The Libyan National Transitional Council has set up a committee to investigate allegations of corruption in Libya’s oil sector during the Gaddafi regime.
According to a report by Reuters, the committee will be independent of both the National Oil Company and oil ministry, and will have a wide-ranging remit which may include divestment of current contracts is graft is unearthed.
“This committee will study the old files of the oil sector and we are looking for corruption in the sector in the past,” Salem Gannan, told Reuters.
The committee is comprised of former political exiles and oil sector veterans. The presence of the latter group may raise questions over how objective the new committee can truly be.

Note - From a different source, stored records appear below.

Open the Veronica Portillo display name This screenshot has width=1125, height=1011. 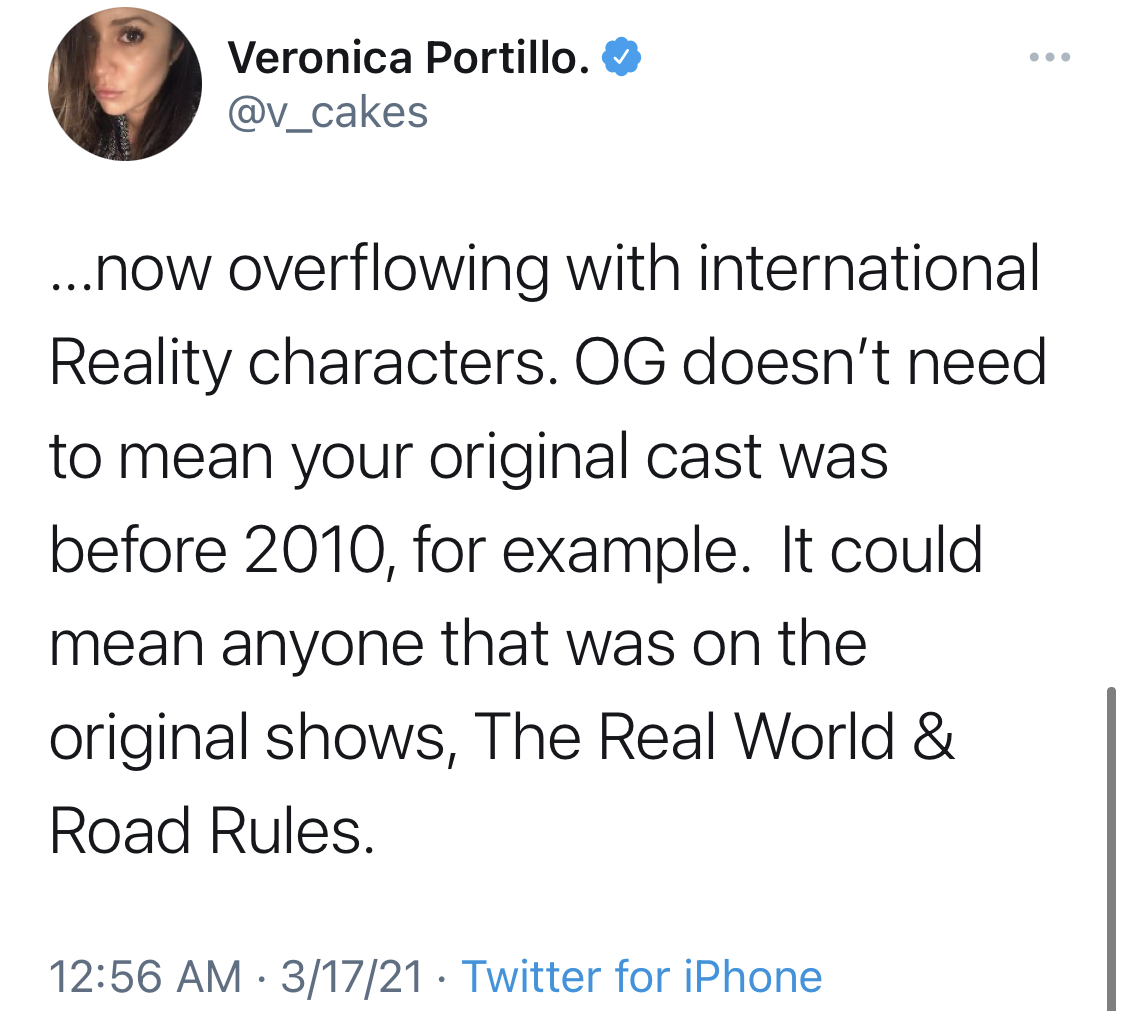(x=409, y=57)
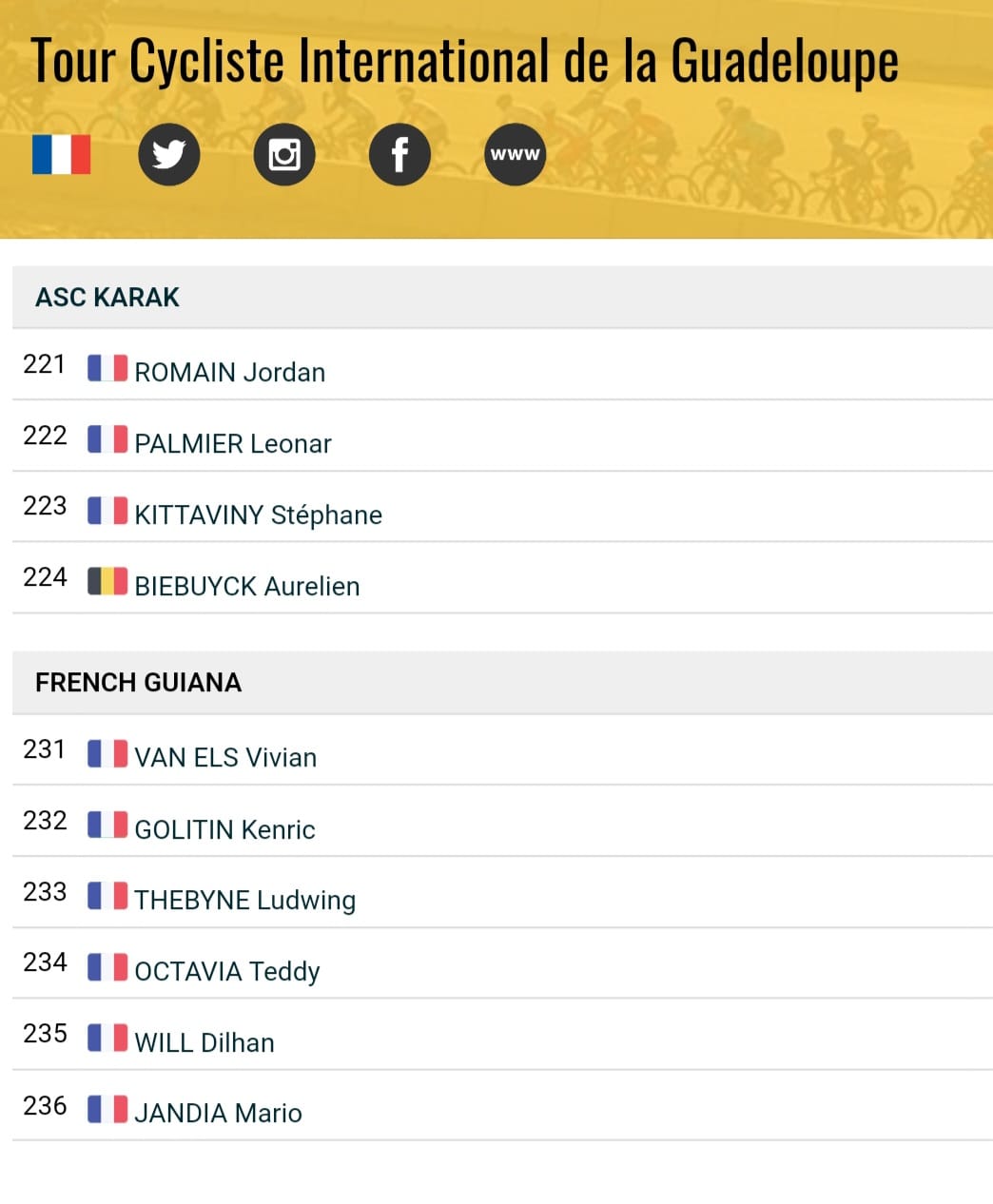Screen dimensions: 993x1204
Task: Open rider ROMAIN Jordan's profile
Action: point(229,372)
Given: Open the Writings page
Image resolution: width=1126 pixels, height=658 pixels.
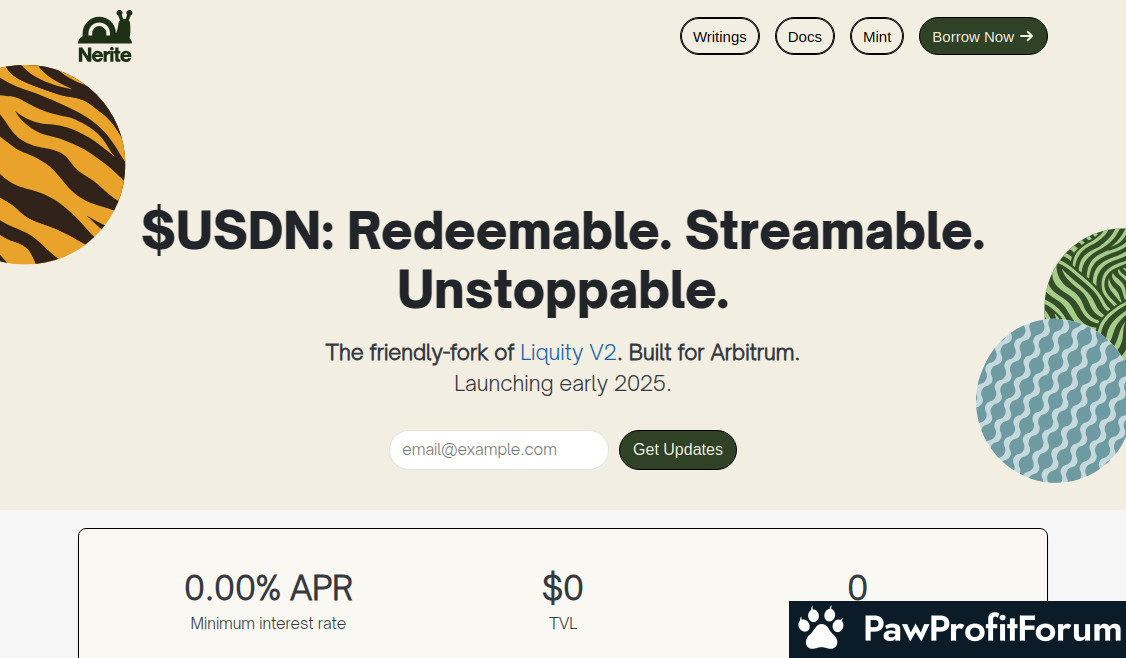Looking at the screenshot, I should tap(720, 37).
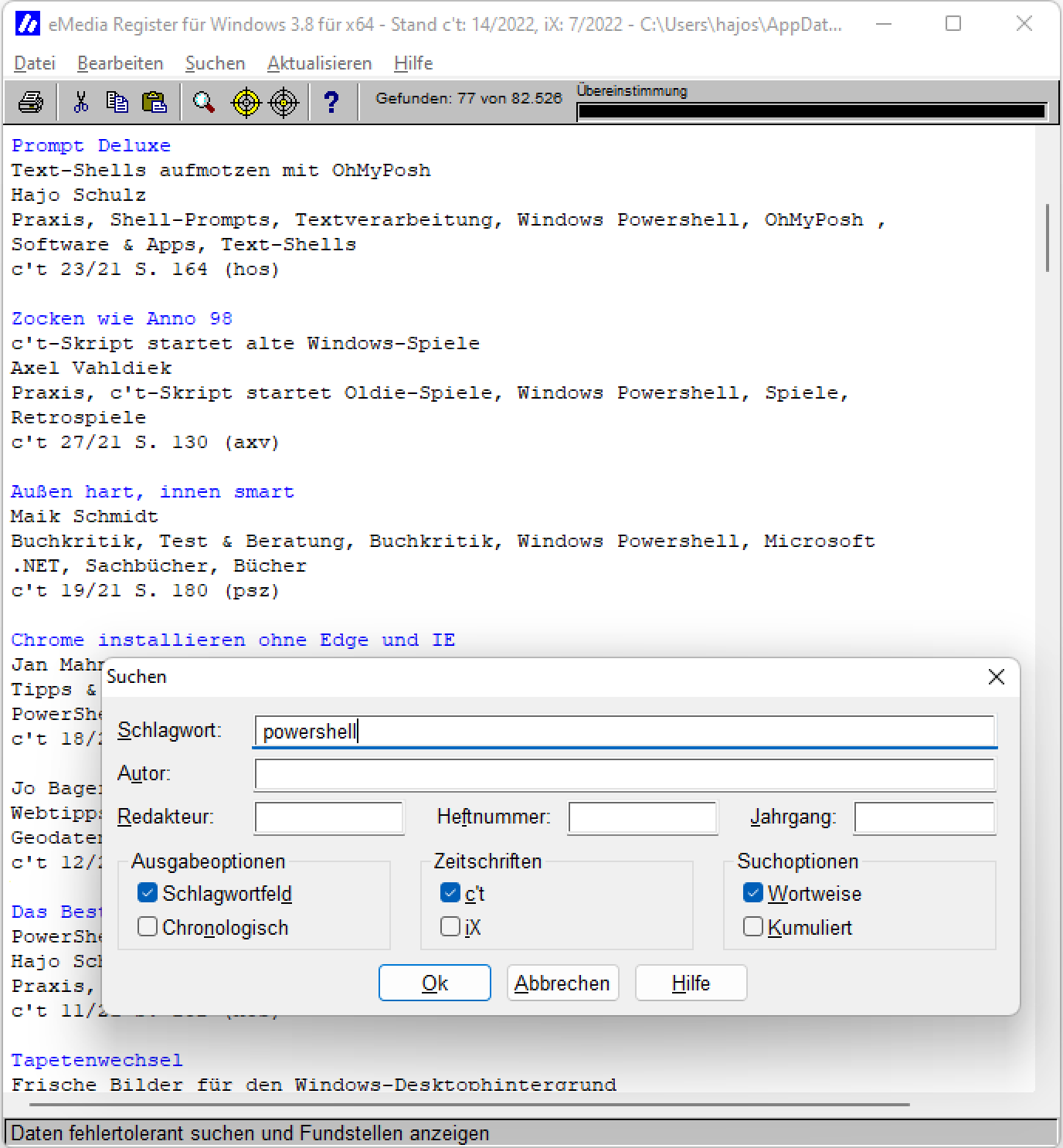Close the Suchen dialog with X
This screenshot has height=1148, width=1063.
[x=997, y=677]
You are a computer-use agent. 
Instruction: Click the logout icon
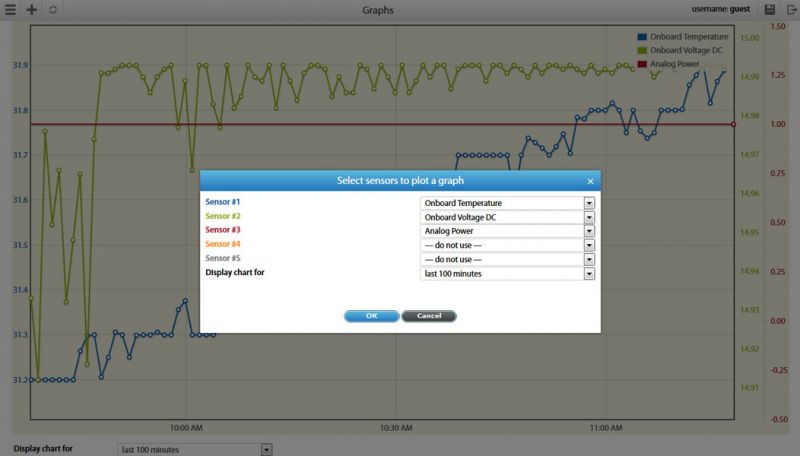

In a bid to resolve one of the most damaging incidents during the anti-Gaddafi campaign, the NTC has also named Ali Abdelaziz Saad Al-Essawi, a former NTC deputy prime minister as the chief suspect in the killing of General Abdel Fatah Younis, one of the rebel movement’s most senior military commanders, who was killed in mysterious circumstances after being arrested by NTC forces during the campaign.
At a news conference broadcast on Libyan television last week which was attended by the head of the National Transitional Council in Libya, Mustafa Abdul-Jalil and the deputy general prosecutor, NTC chief military prosecutor Yussef Al-Aseifr mentioned Ali Abdelaziz Saad Al-Essawi, as chief suspect, according to the Tripoli Post.